Because smoking is physically and psychologically addictive, some researchers think e-cigarettes satisfy both needs by mirroring the ritual of handling a nicotine-delivery device. Studies have found vaping to be more effective than other cessation techniques (drugs, counseling, psychotherapy, hypnosis, etc.) because of its capacity to yield sustained remissions.

Since 2009, adult cigarette smoking has declined by 25 percent and, since 2011, youth smoking has plummeted by 50 percent, due in part to vaping. But 27.6 million daily adult-smokers remain addicted to cigarettes.

Meanwhile there is no evidence that all other tobacco products combined cause more than minuscule levels of morbidity, disability, mortality and healthcare costs relaed to tobacco-related illnesses.

This is pivotal, for these other tobacco products are used by a total of 51 million adults in America (as of 2013-2014): E-Cigarettes (16.7 million), Cigars (13.2 million), Hookah (10.5 million), Smokeless Tobacco (8.6 million) and Pipes (2.0 million).

The 2015 National Health Information Survey found that 2.5 million adult vapers had quit smoking, and 5 million vapers were still smoking. In addition to helping many smokers quit, vaping has also emerged as the best strategy for sharply reducing cigarette consumption by smokers who continue to smoke.

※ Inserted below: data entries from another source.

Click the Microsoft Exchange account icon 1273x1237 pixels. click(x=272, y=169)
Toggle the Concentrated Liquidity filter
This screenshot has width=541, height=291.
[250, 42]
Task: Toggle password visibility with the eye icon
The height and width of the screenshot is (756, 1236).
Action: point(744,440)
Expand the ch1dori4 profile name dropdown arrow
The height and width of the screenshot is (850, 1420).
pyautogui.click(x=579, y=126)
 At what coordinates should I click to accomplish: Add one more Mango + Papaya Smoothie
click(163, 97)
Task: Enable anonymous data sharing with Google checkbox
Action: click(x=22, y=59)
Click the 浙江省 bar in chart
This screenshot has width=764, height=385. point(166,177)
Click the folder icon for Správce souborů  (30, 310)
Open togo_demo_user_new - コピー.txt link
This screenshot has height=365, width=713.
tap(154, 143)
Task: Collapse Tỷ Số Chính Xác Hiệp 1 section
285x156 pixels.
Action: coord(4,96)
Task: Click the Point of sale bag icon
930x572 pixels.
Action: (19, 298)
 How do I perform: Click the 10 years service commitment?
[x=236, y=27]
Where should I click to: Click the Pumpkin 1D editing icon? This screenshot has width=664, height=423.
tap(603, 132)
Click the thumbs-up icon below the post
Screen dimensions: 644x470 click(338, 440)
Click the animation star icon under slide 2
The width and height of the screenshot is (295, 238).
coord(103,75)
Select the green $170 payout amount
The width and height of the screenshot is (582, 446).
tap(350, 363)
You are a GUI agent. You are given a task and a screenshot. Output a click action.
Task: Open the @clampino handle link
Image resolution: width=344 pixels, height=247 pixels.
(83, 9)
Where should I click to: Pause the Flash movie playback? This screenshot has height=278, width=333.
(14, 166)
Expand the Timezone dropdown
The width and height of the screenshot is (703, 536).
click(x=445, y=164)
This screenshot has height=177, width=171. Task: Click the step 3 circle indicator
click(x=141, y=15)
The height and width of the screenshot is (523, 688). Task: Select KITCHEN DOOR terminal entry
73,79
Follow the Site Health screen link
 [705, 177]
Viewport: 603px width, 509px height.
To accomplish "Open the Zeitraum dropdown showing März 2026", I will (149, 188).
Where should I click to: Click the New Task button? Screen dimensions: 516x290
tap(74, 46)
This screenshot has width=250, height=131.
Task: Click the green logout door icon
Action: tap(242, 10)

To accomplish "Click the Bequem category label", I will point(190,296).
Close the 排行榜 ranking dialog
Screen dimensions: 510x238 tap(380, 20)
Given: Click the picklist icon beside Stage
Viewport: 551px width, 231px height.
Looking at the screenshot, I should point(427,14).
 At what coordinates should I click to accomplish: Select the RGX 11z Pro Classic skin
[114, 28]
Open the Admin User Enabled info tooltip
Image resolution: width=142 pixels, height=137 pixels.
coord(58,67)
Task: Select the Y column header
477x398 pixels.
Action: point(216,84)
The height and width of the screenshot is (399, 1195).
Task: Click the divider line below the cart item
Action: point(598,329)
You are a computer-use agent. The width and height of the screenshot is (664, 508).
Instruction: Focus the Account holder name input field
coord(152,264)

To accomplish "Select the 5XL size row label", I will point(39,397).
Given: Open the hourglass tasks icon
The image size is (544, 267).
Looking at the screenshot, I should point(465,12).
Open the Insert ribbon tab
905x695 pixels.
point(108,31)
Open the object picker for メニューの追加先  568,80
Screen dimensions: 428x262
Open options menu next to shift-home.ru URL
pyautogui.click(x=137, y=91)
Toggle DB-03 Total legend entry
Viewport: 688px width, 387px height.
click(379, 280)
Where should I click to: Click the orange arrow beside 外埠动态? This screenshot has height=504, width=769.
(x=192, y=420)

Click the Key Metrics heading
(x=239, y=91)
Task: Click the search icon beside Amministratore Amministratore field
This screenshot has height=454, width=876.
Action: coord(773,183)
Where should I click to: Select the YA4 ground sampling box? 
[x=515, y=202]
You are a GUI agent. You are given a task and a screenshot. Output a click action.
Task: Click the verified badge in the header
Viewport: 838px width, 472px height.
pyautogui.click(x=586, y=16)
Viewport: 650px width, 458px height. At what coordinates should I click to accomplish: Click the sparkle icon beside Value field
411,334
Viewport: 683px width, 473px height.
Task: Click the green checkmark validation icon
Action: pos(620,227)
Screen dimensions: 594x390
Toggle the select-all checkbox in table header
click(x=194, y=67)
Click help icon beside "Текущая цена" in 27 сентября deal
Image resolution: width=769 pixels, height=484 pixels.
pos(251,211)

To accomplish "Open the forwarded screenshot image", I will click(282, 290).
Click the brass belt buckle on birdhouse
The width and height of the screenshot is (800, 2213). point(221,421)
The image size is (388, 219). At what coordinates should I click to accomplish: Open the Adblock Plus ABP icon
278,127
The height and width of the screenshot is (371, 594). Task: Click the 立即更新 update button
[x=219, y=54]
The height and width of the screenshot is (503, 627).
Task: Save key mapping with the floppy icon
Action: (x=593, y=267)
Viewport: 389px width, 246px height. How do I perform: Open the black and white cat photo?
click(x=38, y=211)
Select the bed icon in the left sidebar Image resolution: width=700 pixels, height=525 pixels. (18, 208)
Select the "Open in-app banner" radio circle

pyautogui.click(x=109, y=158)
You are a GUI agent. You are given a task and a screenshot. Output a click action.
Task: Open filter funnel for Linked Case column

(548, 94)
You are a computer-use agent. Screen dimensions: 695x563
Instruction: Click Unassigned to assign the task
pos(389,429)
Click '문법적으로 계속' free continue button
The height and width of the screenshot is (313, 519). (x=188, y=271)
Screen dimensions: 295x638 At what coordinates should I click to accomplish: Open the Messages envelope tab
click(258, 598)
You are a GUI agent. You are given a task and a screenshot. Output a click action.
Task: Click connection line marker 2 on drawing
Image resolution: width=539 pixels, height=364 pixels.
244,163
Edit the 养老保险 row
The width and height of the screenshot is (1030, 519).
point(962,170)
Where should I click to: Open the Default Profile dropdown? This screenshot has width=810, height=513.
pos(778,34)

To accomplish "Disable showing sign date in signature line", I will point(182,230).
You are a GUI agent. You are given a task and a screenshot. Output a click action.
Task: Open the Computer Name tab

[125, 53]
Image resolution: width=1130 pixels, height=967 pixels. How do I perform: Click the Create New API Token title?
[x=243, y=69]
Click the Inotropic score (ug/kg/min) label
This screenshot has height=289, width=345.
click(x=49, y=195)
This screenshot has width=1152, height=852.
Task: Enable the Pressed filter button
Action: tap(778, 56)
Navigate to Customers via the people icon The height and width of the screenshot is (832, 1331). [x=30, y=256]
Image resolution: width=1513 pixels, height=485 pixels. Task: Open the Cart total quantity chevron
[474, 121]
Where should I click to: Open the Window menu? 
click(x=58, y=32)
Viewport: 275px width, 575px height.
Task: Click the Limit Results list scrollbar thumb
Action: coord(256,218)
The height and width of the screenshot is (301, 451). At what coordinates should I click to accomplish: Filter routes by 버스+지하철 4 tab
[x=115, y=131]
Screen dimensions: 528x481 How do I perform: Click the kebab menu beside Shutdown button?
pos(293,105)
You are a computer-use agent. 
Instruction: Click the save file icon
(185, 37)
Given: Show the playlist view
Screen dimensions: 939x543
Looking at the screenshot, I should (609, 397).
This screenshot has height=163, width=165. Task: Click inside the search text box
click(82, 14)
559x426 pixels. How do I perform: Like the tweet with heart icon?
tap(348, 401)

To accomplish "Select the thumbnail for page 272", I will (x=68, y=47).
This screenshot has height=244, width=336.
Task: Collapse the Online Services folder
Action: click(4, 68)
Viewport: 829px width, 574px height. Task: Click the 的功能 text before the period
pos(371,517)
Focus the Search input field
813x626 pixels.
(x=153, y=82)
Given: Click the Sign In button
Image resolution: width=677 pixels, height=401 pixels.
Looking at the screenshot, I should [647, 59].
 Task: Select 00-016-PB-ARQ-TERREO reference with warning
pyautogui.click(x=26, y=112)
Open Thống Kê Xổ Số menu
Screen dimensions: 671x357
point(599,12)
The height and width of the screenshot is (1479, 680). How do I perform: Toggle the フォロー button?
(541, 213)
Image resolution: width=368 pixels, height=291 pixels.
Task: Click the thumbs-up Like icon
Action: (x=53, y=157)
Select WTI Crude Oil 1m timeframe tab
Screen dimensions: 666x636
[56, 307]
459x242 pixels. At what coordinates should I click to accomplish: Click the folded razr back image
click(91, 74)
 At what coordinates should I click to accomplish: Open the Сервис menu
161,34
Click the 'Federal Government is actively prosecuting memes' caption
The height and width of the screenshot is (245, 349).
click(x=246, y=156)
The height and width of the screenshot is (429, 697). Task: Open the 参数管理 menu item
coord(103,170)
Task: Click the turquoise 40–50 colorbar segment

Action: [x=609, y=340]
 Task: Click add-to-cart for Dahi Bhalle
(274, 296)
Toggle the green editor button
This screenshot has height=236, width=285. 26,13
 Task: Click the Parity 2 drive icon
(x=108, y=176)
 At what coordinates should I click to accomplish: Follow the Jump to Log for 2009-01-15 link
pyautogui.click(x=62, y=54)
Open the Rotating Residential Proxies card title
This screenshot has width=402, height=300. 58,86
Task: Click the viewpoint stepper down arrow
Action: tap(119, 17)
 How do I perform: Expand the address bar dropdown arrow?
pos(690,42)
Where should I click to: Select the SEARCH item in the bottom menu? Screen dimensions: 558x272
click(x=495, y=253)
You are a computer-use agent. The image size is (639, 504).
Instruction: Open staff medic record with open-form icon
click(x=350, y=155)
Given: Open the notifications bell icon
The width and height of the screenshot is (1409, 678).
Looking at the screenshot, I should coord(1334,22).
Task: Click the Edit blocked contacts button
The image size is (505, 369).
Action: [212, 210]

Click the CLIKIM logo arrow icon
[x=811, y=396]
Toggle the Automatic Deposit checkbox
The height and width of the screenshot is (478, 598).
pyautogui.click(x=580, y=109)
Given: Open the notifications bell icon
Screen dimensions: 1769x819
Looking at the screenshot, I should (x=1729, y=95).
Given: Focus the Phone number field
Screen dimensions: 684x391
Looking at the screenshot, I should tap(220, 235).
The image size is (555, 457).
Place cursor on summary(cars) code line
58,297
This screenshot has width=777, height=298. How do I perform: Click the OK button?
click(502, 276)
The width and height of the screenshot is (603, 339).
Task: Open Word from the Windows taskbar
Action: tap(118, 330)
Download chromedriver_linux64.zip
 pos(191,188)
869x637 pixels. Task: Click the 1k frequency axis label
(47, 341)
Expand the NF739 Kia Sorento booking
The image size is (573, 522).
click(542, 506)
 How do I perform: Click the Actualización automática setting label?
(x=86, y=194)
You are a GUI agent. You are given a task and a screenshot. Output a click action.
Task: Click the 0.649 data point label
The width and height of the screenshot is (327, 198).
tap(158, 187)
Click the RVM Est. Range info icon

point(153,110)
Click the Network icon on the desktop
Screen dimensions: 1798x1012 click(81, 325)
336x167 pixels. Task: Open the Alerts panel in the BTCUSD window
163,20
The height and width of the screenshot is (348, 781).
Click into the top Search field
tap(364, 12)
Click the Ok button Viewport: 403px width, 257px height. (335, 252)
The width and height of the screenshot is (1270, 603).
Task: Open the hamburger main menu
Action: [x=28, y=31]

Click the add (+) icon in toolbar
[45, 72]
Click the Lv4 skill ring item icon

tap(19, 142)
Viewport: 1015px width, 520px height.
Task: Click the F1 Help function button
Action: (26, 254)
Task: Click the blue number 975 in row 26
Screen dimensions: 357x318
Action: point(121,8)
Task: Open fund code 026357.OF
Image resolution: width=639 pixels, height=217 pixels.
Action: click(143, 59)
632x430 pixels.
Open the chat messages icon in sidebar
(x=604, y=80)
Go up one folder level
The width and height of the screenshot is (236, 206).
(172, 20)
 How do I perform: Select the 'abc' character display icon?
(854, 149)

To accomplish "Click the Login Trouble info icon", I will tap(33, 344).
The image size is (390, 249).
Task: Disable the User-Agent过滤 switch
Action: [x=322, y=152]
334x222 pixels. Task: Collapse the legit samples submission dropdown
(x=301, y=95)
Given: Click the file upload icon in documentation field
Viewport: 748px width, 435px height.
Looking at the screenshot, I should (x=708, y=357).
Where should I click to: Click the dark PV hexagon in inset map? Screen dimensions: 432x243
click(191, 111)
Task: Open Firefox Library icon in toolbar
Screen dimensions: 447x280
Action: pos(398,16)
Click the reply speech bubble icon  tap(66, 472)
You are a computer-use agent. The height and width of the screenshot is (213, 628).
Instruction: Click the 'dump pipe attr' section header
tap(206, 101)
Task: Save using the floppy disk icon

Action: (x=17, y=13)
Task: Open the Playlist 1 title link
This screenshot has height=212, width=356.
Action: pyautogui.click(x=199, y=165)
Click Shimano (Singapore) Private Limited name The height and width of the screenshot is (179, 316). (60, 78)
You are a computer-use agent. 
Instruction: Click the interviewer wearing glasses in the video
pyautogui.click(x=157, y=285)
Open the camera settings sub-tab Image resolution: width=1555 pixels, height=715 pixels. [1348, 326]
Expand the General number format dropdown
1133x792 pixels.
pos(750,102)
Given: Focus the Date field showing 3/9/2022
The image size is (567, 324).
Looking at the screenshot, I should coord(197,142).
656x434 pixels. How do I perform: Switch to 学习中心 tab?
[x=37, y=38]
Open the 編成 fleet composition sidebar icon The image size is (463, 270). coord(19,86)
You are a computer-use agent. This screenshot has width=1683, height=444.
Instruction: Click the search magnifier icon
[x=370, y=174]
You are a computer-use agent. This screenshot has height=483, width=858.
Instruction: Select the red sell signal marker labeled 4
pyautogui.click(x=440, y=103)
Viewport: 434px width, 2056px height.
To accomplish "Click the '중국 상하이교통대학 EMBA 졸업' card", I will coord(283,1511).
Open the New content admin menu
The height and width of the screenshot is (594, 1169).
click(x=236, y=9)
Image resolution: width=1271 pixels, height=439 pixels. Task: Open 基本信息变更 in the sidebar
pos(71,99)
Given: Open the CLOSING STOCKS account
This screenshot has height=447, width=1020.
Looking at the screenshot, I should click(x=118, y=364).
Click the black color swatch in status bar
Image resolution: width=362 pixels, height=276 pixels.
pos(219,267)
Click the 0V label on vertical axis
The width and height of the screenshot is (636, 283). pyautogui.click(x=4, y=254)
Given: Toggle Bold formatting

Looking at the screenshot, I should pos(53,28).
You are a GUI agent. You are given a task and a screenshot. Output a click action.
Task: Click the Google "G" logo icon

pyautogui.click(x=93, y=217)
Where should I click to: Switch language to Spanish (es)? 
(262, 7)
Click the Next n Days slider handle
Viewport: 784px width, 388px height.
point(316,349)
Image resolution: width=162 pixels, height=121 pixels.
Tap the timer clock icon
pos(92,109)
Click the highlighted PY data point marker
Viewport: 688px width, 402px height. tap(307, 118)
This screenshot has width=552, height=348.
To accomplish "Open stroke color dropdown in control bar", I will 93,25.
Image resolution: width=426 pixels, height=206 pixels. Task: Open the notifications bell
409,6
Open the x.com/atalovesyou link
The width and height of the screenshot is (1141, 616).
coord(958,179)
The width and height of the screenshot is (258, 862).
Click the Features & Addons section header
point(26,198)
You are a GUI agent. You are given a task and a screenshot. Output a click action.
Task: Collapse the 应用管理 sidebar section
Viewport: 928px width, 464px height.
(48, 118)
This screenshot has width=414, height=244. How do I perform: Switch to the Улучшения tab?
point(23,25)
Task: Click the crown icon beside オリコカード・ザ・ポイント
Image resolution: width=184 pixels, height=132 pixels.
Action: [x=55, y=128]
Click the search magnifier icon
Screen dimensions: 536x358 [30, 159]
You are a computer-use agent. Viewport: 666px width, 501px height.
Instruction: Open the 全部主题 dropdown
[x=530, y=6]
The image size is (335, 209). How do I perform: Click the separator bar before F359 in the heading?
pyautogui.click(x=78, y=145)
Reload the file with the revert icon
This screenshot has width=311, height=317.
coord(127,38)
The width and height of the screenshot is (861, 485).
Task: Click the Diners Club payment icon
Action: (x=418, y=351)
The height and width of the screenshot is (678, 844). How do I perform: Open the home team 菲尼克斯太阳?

Concomitantly, the risk associated with vaping e-cigs is negligible, save for a few reports of battery fires, largely due to consumer ignorance or negligence that can be reduced by better consumer education and repeal of the FDA’s regulation that has banned sales of all new safer vapor products in the U.S. since August.

Since cigarette smoking causes virtually all tobacco-linked diseases and deaths, it was counterintuitive that health groups lobbied President Obama’s FDA to extend cigarette regulations to vapor products. Vaping advocates rightly suspect that these nonprofits have exhibited mission-creep, as they abandoned their public health goals by lobbying to ban vaping and vapor products.